Snatching A Purse & Causing Death
Sometimes making the simple mistake of committing what seems to be a harmless crime can put you in deep legal trouble. For instance, snatching someone's purse might seem harmless, but what if the incident leads to the victim suffering a heart attack and passing away? Are you dealing with such a situation and have never been in any other legal trouble until this incident occurred? Committing a crime that results in the loss of life can come with a penalty of spending a substantial amount of time behind bars, but an attorney might be able to make things easier. Continue reading the remainder of this article to learn what might happen after hiring a criminal defense lawyer.

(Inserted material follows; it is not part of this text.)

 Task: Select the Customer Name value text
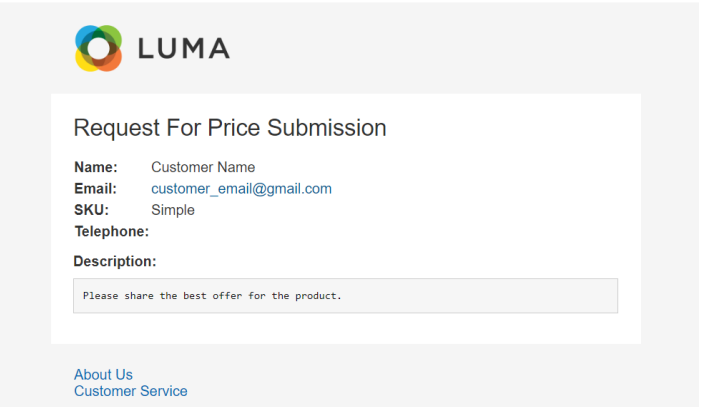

What Caused You to Steal the Purse?
Although there is no excuse for stealing someone purse, your reason for doing it might be considered when you are penalized for the crime. An attorney will likely ask you questions in regards to what led to you making the decision to snatch someone's purse. Were you acting out as a part of a dare by one of more people? Were you under the influence of alcohol or drugs when the incident occurred. Explain the incident in as many details as possible so the attorney can determine if any of the information can be used to build your defense.
Did You Try to Help the Victim?
After snatching the purse and running off, did you look back and notice the victim falling to the ground? If so, did you return an attempt to assist with the issue at hand, or did you continue to run? If you did everything that you can to try to prevent the victim from passing away, it might be useful for your defense. The attorney might try to defend your case in other ways if the victim didn't pass away until days later after being transported to the hospital. For instance, the attorney will investigate to confirm if the death was actually caused due to you snatching the purse.
Are You Willing to Plead Guilty to the Crime?
Feeling remorseful for committing a crime can take you a long way in a criminal case. Your attorney might suggest that you plead guilty to the crime in an effort to convince the judge to give you a lighter sentence. Rather than spending a substantial amount of years in jail, you might only have to serve the minimal sentence and be on probation after being released. The specific sentence will be up to the judge over the case.